Stored data –
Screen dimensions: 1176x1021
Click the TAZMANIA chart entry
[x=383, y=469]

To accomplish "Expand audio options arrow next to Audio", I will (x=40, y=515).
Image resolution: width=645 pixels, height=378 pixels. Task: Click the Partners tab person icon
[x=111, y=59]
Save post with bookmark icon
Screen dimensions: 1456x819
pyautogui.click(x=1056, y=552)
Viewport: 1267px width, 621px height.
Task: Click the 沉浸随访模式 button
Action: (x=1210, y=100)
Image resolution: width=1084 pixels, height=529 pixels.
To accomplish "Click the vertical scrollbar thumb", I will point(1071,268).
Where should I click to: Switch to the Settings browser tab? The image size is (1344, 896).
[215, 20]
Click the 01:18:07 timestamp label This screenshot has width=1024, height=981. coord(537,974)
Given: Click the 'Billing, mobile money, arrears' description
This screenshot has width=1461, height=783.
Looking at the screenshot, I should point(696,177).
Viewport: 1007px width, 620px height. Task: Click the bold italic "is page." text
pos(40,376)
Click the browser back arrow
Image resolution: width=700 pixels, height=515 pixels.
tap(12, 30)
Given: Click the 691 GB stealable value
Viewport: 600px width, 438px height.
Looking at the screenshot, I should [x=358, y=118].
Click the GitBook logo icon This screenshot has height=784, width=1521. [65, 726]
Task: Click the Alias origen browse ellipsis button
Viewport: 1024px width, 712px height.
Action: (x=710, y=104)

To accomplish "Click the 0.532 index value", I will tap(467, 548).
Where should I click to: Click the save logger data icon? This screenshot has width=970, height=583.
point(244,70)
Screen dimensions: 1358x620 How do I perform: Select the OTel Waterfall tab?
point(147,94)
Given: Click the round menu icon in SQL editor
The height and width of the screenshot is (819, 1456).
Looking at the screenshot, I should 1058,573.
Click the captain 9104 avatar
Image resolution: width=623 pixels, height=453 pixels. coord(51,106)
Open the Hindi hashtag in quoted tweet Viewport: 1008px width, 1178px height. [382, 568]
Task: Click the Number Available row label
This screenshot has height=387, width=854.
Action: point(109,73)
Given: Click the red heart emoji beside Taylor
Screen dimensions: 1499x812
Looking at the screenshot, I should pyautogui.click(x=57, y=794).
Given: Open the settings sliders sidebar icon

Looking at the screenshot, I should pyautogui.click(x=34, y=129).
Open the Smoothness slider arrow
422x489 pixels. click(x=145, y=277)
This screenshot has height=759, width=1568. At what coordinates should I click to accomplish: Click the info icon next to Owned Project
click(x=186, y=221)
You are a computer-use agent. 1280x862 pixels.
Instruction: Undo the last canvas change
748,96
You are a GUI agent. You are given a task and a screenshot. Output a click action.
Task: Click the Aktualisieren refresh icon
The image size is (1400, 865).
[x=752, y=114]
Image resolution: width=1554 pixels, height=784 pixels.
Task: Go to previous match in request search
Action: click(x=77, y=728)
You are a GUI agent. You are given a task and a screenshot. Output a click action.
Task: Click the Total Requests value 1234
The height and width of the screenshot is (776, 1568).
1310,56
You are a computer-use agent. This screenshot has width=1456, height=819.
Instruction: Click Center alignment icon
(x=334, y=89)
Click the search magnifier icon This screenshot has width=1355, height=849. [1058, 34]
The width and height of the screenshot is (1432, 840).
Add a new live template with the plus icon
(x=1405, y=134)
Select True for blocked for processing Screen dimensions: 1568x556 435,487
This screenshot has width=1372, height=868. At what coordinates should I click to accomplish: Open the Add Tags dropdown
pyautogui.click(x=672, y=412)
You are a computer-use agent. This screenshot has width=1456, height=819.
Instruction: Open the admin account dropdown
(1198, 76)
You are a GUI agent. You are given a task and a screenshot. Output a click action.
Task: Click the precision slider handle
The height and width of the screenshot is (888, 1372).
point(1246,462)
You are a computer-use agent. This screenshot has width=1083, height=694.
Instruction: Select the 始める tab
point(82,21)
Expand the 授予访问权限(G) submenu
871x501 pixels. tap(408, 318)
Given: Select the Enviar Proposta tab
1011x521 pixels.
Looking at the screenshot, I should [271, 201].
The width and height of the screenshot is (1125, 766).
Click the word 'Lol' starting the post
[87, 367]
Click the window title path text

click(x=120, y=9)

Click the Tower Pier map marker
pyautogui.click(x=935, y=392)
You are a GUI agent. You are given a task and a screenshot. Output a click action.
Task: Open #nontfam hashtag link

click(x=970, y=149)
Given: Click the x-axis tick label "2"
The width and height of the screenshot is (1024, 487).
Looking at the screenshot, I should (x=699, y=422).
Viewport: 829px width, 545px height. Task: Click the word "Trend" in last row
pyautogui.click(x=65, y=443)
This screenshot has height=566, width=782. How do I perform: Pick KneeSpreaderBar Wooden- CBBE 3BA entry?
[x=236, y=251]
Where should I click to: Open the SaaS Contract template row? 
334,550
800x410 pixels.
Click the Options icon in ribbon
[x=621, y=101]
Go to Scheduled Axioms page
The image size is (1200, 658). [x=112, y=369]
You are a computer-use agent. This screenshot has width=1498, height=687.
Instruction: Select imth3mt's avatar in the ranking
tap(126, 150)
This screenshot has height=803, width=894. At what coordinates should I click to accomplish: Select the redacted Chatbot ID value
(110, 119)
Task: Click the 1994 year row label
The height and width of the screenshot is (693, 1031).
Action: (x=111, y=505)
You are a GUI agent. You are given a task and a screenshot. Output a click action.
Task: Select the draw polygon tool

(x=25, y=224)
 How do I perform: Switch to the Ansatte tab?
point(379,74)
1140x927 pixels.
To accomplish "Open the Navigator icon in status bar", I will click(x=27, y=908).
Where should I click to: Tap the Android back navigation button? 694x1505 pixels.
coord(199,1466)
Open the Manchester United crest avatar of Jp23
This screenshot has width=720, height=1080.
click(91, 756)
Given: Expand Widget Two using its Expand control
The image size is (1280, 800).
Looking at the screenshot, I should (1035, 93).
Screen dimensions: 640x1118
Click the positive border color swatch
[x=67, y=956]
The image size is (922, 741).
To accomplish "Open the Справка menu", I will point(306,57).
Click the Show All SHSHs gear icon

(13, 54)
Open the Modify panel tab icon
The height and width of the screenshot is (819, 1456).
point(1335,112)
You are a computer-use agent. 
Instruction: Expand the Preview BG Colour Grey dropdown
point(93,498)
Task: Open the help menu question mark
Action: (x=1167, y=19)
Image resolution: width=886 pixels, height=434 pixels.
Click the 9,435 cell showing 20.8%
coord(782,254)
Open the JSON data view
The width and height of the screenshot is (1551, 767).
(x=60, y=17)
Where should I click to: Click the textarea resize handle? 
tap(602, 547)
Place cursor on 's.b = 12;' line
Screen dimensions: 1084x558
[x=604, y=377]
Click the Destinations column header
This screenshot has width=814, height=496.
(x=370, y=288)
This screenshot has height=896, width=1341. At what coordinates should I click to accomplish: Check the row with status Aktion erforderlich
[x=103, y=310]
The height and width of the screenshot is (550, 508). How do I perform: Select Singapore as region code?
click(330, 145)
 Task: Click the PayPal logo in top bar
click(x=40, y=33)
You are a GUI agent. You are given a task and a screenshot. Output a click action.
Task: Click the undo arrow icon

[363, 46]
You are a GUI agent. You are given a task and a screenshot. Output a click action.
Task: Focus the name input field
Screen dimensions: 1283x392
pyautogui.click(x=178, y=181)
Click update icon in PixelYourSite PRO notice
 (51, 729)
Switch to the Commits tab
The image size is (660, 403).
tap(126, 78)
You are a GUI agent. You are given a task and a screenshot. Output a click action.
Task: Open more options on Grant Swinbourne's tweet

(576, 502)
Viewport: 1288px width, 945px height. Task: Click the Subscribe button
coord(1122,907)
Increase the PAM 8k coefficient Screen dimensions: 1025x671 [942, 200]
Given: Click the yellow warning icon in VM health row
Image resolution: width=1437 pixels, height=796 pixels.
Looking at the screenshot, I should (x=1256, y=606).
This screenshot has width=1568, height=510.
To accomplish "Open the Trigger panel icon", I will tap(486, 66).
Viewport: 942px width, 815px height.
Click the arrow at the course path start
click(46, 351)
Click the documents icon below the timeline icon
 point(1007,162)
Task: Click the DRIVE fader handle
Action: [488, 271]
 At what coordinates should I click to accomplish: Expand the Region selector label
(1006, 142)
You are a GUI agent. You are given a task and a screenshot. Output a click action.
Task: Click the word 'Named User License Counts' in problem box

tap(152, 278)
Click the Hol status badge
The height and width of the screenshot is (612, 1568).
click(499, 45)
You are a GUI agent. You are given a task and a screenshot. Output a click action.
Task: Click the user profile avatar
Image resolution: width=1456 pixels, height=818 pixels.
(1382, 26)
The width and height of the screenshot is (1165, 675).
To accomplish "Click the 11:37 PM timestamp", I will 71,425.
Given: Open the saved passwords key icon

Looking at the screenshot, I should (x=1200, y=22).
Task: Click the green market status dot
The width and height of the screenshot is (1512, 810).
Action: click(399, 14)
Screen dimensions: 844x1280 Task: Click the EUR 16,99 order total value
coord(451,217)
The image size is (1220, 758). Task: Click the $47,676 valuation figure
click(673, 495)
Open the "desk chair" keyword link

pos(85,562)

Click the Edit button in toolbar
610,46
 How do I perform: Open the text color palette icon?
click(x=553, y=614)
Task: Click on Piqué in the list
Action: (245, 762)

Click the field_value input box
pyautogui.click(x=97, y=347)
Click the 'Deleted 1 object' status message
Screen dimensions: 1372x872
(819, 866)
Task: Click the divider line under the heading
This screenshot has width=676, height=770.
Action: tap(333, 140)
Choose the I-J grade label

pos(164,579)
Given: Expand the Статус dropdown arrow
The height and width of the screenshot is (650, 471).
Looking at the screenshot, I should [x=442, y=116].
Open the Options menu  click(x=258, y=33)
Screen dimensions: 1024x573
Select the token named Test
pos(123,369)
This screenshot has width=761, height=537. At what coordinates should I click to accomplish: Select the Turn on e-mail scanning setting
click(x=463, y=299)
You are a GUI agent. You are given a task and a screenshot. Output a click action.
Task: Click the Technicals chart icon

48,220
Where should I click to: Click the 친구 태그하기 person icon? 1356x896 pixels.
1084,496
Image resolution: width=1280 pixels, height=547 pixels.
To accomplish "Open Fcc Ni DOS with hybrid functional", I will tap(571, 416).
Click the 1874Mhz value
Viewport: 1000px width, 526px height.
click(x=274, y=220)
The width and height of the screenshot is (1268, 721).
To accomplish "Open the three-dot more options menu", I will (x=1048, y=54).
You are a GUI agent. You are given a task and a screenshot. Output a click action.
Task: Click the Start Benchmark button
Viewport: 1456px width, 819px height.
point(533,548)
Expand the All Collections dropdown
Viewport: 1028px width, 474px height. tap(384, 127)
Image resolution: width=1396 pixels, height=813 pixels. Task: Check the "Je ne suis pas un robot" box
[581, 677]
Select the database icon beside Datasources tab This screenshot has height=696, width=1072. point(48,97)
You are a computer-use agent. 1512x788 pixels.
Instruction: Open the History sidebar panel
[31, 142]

Direction –
Put every line from the one containing "Task: Click the green market status dot" down to the one containing "coord(451,217)" into a JSON list of strings, one string per line, leaving out blank lines. Include both end lines.

Correct answer –
[
  "Task: Click the green market status dot",
  "The width and height of the screenshot is (1512, 810).",
  "Action: click(399, 14)",
  "Screen dimensions: 844x1280 Task: Click the EUR 16,99 order total value",
  "coord(451,217)"
]